◆ **Page text**
::::
Why Bernie Sanders lost
The socialist label was too much to overcome in a year when Democrats just want to beat Trump
Bernie Sanders is not going to win the Democratic presidential nomination—at least not without some unforeseen medical event for or historic gaffe from Joe Biden. My latest delegate math projects that Sanders will be down 140 delegates after the states that have voted so far are finished counting their ballots. By next week, if polls are correct, that deficit will grow to roughly -240 delegates. There won’t be any coming back from such a sever margin.
Sanders knows the trouble he’s in. At a speech from Burlington, Vermont on March 11th, he said that he was winning the primary’s ideological debate, but “losing the debate over electability.” He launched into a laundry list of policies he believes Joe Biden is too moderate on and said he’d be challenging him on them—if not for the nomination—at Sunday’s televised debate.
Sanders’s struggle to convince Democrats that he is electable is certainly one reason why he has lost the party’s presidential nomination. An exit poll from Michigan showed that 58% of Democratic primary voters would rather have a nominee who can beat Trump, versus 37% who want one who agrees with them on most issues. Among those electability-minded voters, Biden beat Sanders by 32 percentage points, 62% to 30%. Here’s more on that exit poll from the Washington Post:
I would not, however, characterize this as Sanders’s biggest fault. No; primarily, it appears that Sanders lost the 2020 Democratic presidential nomination because he lost support among working-class white voters who supported him as a default anti-Hillary candidate in 2016. With a “likeable,” moderate, male candidate to vote for this time, they were free to oppose Sanders. This shows up in the exit polls, but also the county-level results.
::::
◆ **Directions**
Write what comes next in the article on why Bernie Sanders lost the 2020 Democratic nomination, picking up after its last sentence. The listing isn't needed for this.
::::
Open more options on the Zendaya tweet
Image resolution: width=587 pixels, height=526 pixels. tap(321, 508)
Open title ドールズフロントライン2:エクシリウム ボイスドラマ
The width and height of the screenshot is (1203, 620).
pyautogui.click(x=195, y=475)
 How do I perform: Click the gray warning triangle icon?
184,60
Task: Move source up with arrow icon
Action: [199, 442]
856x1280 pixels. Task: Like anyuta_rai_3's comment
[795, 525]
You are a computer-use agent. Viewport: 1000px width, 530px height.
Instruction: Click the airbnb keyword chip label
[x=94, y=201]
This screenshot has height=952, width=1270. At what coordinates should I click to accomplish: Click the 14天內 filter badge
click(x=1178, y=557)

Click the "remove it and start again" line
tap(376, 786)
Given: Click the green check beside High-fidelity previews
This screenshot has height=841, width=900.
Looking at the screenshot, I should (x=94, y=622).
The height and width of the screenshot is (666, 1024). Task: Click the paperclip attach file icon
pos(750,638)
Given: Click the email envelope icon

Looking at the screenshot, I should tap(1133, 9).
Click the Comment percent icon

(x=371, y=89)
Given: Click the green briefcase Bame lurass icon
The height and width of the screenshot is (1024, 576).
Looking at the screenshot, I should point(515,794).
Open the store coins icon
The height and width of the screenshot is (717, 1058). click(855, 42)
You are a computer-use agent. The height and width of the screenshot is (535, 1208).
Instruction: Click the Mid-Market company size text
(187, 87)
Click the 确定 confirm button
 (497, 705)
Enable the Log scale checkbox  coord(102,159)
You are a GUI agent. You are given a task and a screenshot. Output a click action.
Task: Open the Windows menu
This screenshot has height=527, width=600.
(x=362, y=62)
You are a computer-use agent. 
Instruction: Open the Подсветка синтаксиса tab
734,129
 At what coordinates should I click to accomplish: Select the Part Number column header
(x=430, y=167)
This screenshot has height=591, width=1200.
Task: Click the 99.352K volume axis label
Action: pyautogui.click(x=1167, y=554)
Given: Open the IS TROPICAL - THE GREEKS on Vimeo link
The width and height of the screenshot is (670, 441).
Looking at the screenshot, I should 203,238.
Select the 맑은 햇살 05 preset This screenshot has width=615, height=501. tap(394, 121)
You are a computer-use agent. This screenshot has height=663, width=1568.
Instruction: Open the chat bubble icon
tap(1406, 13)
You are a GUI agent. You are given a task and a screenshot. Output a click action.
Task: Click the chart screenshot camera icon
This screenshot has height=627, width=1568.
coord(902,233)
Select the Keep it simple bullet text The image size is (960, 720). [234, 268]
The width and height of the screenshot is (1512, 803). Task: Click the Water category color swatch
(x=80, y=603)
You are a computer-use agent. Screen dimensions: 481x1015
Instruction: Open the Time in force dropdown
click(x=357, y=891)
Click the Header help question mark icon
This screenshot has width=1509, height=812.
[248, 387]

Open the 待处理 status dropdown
::::
◆ **Answer to this problem**
The following four graphs show you that Bernie’s vote share fell by larger amounts in white, working-class and rural areas. Turnout also fell in those areas, but not by enough to explain the difference in Sanders’s vote share—in other words, he suffered not just because non-college whites left the Democratic party, but also because those that remained switched to voting for him last time to Biden this time:
Here is the decline in Sanders’s vote share in Michigan from 2016 to 2020 by both white working-class share and population density:
And here is the change in turnout from 2016 to 2020 by the same variables:
Despite the leftward drift of the Democratic party, it remains hard for a socialist to win elections in America. Poll after poll from YouGov showed that all adults—and often Democrats, too—regularly viewed him as less prepared than Joe Biden to defeat Donald Trump in November. It is the inevitable curse of fringe candidacies (such as Mr Sanders’s for most of his tenure) that they are doomed to win votes only from citizens who are equally divorced from the median voter—and the majority.
Given his role in the primary (and prospects of winning), Sanders has made the right calculation. He is going to push Joe Biden, now the presumptive Democratic nominee, to embrace some of the policies he has championed. It is unclear if he will do so. Joe Biden has won the primaries because of moderates and electability-minded voters. They will be turned off if he suddenly embraces Medicare for All and the Green New Deal (of course, he is unlikely to do so). But there is likely some tolerance for ideological adjustments by Biden. Comparing 2016 turnout to 2020 turnout in Michigan, we see that college-educated voters cast many more ballots than non-college-educated ones. They make up a bigger share of the Democratic electorate this year than last year. And since education correlates with a greater willingness to adopt progressive issue positions, they are a bit more liberal as well. Such is evident in polls nationwide, too, for what it’s worth.
So now, the general election starts. The surge in Democratic primary turnout in the Midwest is a promising sign for Joe Biden’s chances to beat Donald Trump in November. Polls show the president losing to Biden there by about 5 points. Such a margin, if it were to happen in November, would very likely deliver Biden the presidency. But we’re a long way off from that. Plenty can happen between now and the general election. There are lots of unknowns. But now, with both a Democratic and Republican nominees for president, we can finally move on to figuring out what they are.